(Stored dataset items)
++++++++

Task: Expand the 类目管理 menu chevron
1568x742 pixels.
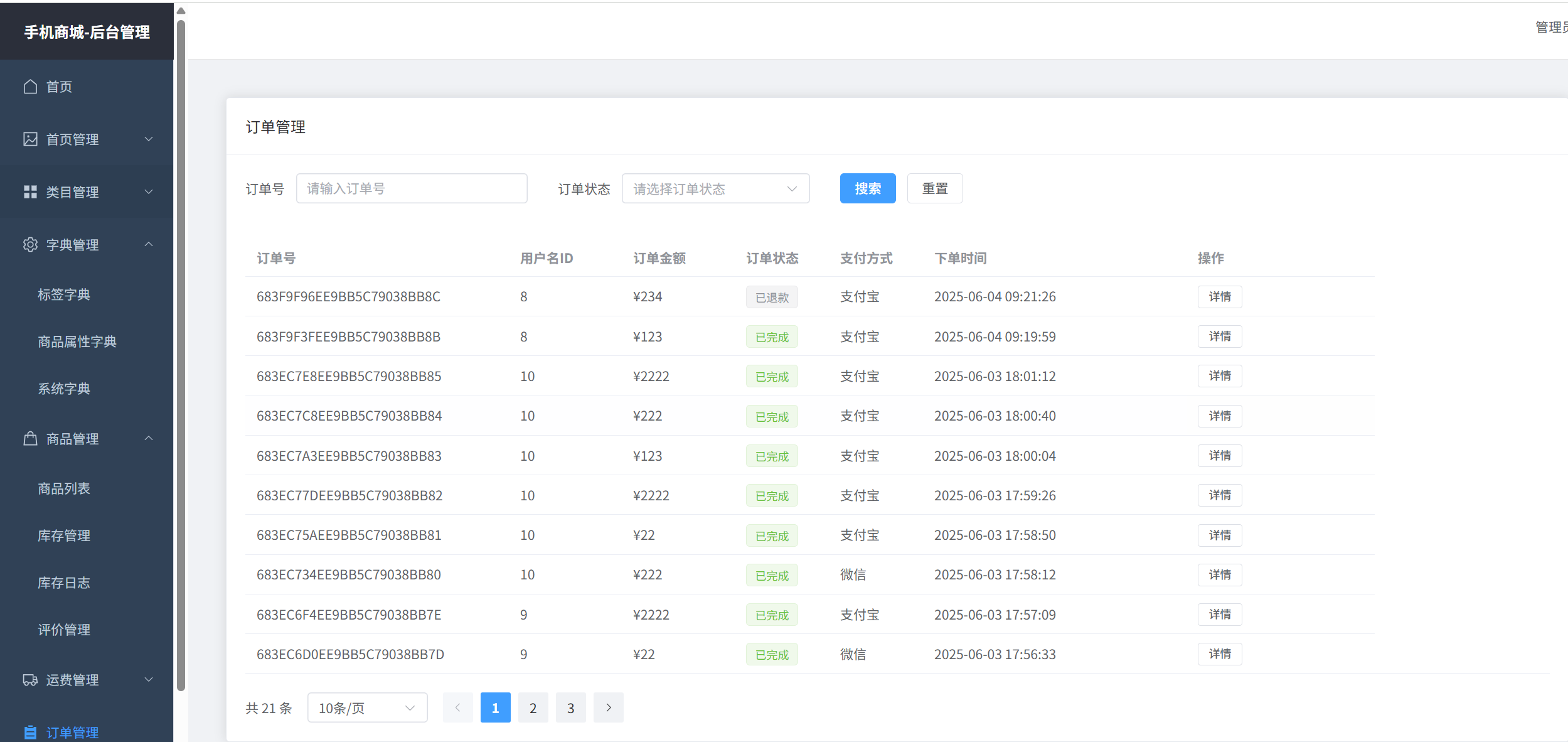Action: pos(149,191)
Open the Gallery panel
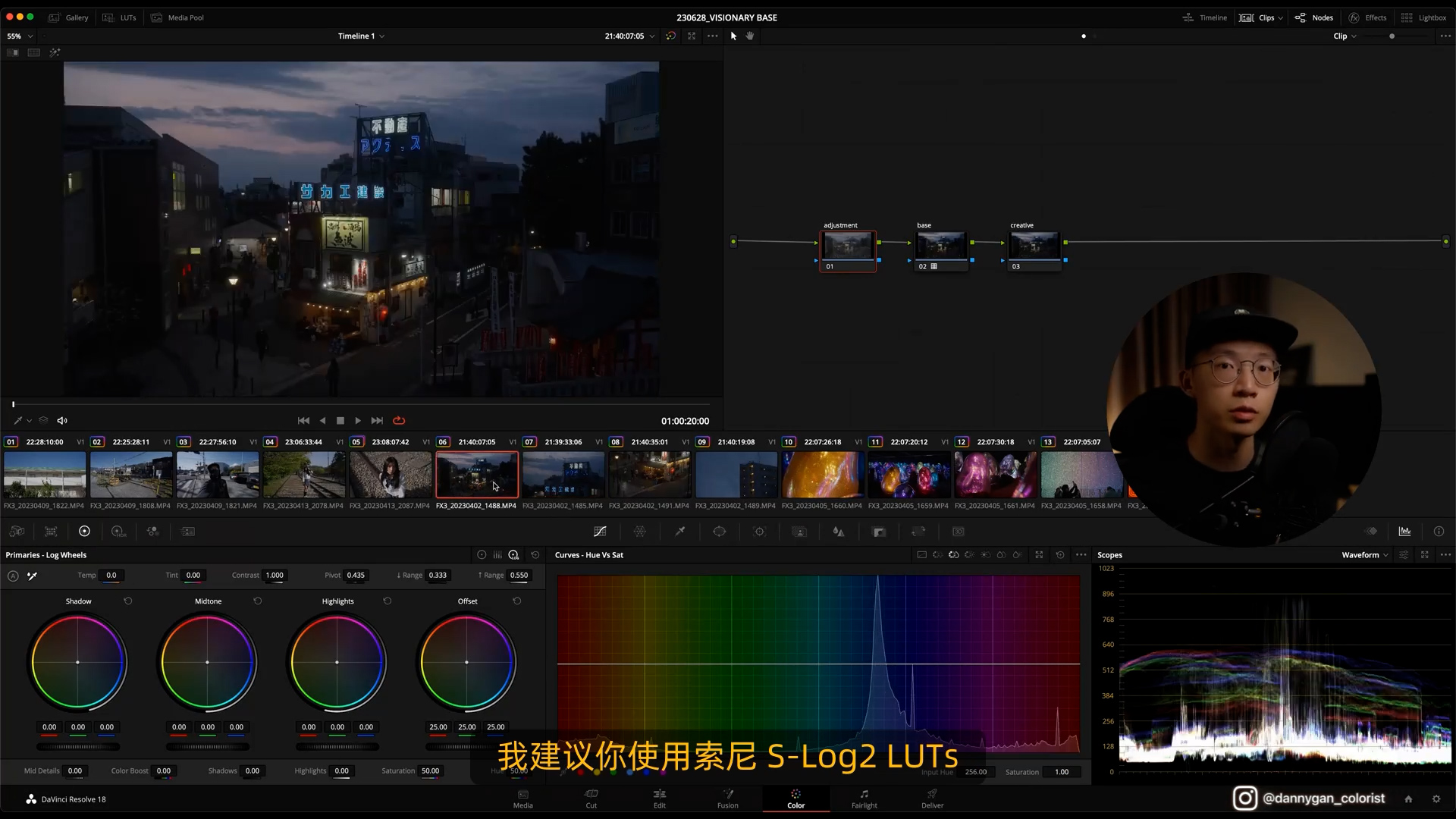The height and width of the screenshot is (819, 1456). pos(68,17)
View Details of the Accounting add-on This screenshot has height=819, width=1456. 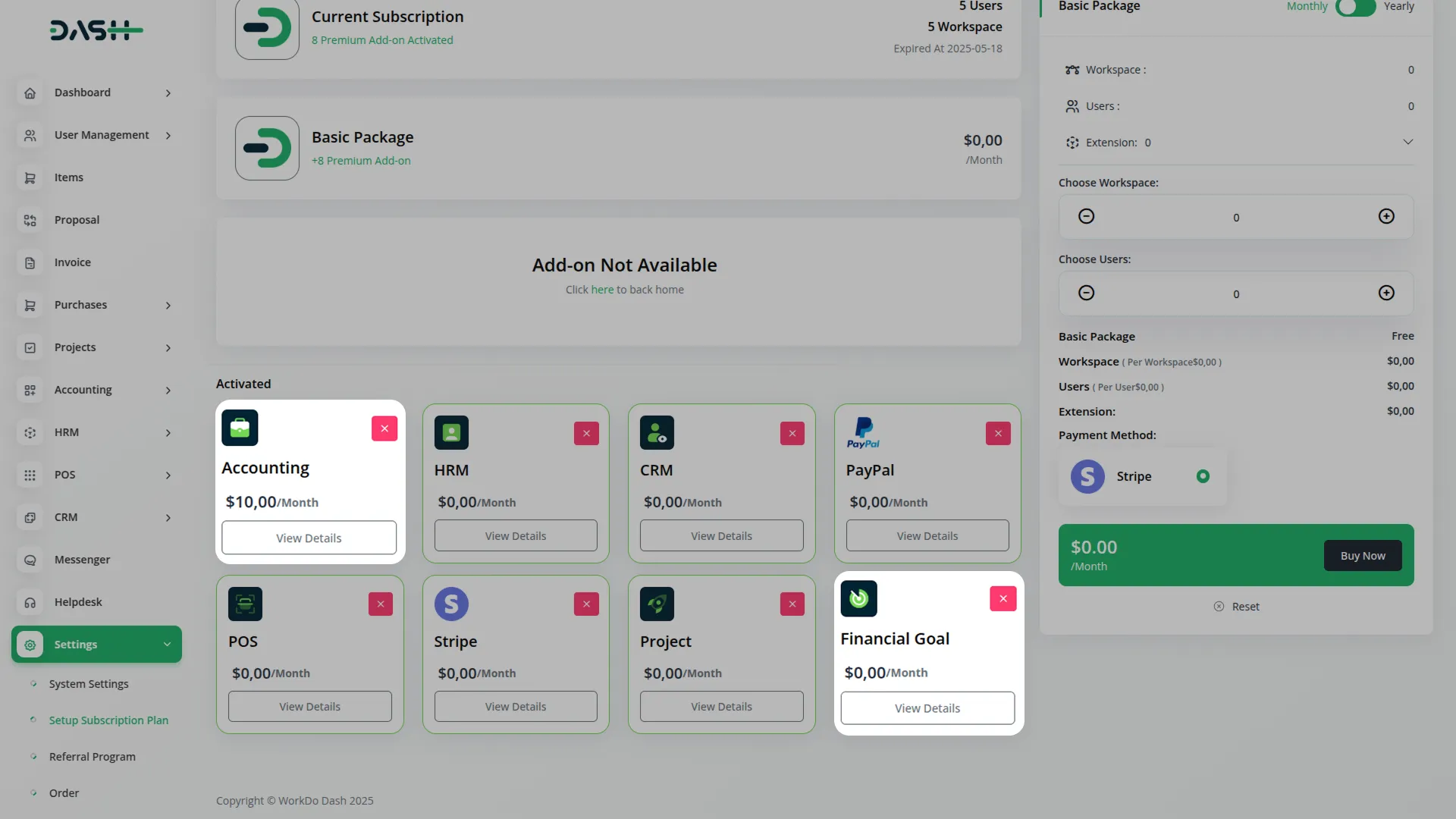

++++++++

Exclude every picture, then return precisely the lines that run from the line containing "Open the Gallery panel" through the end of the entries above.

Open the Gallery panel
The height and width of the screenshot is (819, 1456). pos(68,17)
View Details of the Accounting add-on This screenshot has height=819, width=1456. 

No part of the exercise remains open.